2.3 Synthesis of Ti₃C₂/PAM NC hydrogels

Ti₃C₂/PAM NC hydrogels were prepared by in situ free radical polymerization. In a typical synthesis process, Ti₃C₂ was obtained by etching 600 mg Ti₃AlC₂ with 10 mL HF (30%) under vigorous stirring for 24 h. Then the product was centrifuged, rinsed repeatedly with water and ethanol, and dried for 12 h at 60 °C in a vacuum oven. A certain amount of Ti₃C₂ was dispersed in 50 mL water by ultrasonication for 72 h to form Ti₃C₂ aqueous suspensions (0.2 g L⁻¹, 0.4 g L⁻¹ and 0.6 g L⁻¹). 8 mL of the Ti₃C₂ suspension and 2 g acrylamide were mixed in a glass bottle placed in an ice water bath in a N₂ atmosphere for 30 min to exclude oxygen gas. Subsequently, 1 mL of the redox initiator (KPS, 15 mg mL⁻¹) was added into the mixture to initiate the in situ free radical polymerization without utilizing any organic crosslinkers. Then the mixture was allowed to react in the ice water bath under the protection of N₂ for 15 min. Finally, the whole mixture was transferred into a 6 mm diameter tube for 24 h to form hydrogels. The obtained hydrogels were denoted as T_nPAM hydrogels, where n represents the concentration (×10) of the Ti₃C₂ aqueous suspension. Freeze-dried hydrogels (xerogels) were prepared for swelling and drug release tests.

2.4 Synthesis of organic crosslinked BIS/PAM NC hydrogels

For comparison, a traditional organic crosslinked BIS/PAM hydrogel was prepared by an analogous procedure in the absence of Ti₃C₂. 8 mL of the Ti₃C₂ aqueous suspension was replaced with 8 mL BIS (15 mg) solution. The detailed reactant amounts are listed in Table S1 (ESI†).

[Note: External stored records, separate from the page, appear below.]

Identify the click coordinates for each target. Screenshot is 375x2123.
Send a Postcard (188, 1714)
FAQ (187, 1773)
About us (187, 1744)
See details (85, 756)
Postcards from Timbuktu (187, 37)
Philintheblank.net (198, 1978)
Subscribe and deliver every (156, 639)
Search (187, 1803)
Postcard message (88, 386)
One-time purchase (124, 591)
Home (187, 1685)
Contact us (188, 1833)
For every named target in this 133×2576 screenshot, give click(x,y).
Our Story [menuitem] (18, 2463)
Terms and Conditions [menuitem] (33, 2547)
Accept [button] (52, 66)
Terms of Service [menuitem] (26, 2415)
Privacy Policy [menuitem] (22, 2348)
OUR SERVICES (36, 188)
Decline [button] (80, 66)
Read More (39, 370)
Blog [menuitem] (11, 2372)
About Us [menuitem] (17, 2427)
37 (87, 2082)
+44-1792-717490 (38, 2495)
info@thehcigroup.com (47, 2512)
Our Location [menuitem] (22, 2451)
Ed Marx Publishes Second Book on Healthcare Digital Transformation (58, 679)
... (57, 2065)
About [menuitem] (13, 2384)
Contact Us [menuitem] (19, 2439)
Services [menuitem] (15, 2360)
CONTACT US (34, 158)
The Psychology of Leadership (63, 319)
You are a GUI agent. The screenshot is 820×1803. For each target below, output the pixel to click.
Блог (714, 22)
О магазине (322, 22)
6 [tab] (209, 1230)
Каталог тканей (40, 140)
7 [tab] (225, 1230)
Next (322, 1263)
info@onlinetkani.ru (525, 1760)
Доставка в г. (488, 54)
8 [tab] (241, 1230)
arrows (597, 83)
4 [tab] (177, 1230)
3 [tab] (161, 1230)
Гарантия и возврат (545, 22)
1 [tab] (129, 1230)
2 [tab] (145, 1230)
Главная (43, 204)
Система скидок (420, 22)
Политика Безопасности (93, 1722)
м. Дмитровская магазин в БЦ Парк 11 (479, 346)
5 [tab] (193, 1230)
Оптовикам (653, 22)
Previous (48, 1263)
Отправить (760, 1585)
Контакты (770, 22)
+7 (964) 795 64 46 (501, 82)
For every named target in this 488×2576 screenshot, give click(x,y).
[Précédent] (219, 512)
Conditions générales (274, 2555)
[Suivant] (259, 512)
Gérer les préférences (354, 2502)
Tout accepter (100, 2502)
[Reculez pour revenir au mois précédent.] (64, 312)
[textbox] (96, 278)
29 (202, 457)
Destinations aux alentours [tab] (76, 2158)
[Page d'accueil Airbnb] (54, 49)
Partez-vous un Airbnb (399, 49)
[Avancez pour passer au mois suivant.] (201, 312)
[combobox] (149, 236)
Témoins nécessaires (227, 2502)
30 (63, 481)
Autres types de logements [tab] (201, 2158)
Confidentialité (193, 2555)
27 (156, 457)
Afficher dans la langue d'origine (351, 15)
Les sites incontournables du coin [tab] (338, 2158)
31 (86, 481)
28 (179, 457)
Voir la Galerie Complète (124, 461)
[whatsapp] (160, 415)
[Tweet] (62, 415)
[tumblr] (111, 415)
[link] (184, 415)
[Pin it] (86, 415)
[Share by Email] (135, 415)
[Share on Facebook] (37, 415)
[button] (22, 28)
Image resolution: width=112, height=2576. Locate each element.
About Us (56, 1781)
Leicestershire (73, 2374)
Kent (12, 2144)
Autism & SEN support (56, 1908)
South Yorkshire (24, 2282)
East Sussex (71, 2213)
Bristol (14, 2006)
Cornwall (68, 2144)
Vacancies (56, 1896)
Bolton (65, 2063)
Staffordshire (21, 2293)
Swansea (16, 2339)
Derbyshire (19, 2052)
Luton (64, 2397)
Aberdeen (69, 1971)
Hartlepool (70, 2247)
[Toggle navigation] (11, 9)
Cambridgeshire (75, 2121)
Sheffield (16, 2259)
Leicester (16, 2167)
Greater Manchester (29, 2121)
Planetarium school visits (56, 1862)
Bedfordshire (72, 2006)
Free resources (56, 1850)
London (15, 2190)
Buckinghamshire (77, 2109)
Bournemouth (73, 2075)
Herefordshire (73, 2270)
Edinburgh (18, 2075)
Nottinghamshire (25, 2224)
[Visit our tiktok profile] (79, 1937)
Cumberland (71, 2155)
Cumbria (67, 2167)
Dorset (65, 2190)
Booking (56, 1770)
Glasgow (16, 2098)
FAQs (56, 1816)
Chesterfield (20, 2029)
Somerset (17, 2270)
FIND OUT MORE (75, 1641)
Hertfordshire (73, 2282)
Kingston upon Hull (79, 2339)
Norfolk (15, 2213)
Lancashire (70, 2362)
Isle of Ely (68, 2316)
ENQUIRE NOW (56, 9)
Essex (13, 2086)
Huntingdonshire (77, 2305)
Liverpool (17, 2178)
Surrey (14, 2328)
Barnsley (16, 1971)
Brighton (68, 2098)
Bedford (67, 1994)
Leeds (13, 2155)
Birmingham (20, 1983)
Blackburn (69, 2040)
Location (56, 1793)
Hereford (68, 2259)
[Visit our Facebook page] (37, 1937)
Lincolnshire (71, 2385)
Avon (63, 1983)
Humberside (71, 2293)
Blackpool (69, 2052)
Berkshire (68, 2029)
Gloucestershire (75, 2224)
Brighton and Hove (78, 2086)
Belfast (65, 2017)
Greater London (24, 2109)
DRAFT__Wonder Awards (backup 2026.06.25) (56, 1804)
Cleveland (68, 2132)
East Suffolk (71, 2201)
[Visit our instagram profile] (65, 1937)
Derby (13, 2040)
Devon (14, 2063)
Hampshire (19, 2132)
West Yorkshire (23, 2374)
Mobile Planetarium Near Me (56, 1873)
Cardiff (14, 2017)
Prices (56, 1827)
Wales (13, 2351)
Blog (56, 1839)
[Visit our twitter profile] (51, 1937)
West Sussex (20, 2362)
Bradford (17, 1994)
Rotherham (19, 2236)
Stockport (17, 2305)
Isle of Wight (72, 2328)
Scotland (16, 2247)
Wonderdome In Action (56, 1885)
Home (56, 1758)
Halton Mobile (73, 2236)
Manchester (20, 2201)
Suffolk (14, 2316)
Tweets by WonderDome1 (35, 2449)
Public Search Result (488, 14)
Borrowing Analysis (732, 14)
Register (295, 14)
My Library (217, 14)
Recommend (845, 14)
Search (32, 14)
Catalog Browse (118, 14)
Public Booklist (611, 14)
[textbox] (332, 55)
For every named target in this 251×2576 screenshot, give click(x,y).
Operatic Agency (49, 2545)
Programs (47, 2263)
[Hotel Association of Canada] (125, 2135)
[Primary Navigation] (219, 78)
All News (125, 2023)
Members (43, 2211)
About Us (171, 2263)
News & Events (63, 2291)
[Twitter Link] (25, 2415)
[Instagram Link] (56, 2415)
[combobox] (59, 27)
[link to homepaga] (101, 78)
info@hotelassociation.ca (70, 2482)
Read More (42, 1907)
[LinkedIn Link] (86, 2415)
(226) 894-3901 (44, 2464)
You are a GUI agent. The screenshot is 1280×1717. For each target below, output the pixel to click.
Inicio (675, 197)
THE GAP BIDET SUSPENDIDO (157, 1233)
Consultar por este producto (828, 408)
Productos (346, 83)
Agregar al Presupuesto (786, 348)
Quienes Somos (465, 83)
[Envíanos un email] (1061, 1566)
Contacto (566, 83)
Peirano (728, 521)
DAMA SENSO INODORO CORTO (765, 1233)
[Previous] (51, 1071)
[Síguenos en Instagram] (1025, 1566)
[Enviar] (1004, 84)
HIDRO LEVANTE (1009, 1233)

2.5 Mechanical measurements

For the tensile tests, clubbed samples with 6 mm diameter and 60 mm length were prepared. The distance between two clamps was kept at ∼25 mm and the tensile speed was 40 mm min⁻¹. Columned hydrogels with 15 mm height and 15 mm diameter were prepared for compressive measurements. The compressive performances were estimated at a strain up to 85%.

2.6 Swelling measurements

The swelling properties of hydrogels were evaluated by immersing ∼0.1 g xerogels in 100 g water at room temperature. At given time intervals, the swollen samples were taken out from water, wiped immediately and then weighed. The swelling ratio at time t, Q_t (g g⁻¹), was calculated using eqn (1), and the equilibrium swelling ratio Q_e (g g⁻¹) was calculated using eqn (2).

Q_t = (W_t − W₀)/W₀ (1)

Q_e = (W_e − W₀)/W₀ (2)

where W_t is the mass of the swollen samples at time t; W₀ is the mass of xerogels; W_e is the mass of the swollen samples at swelling equilibrium.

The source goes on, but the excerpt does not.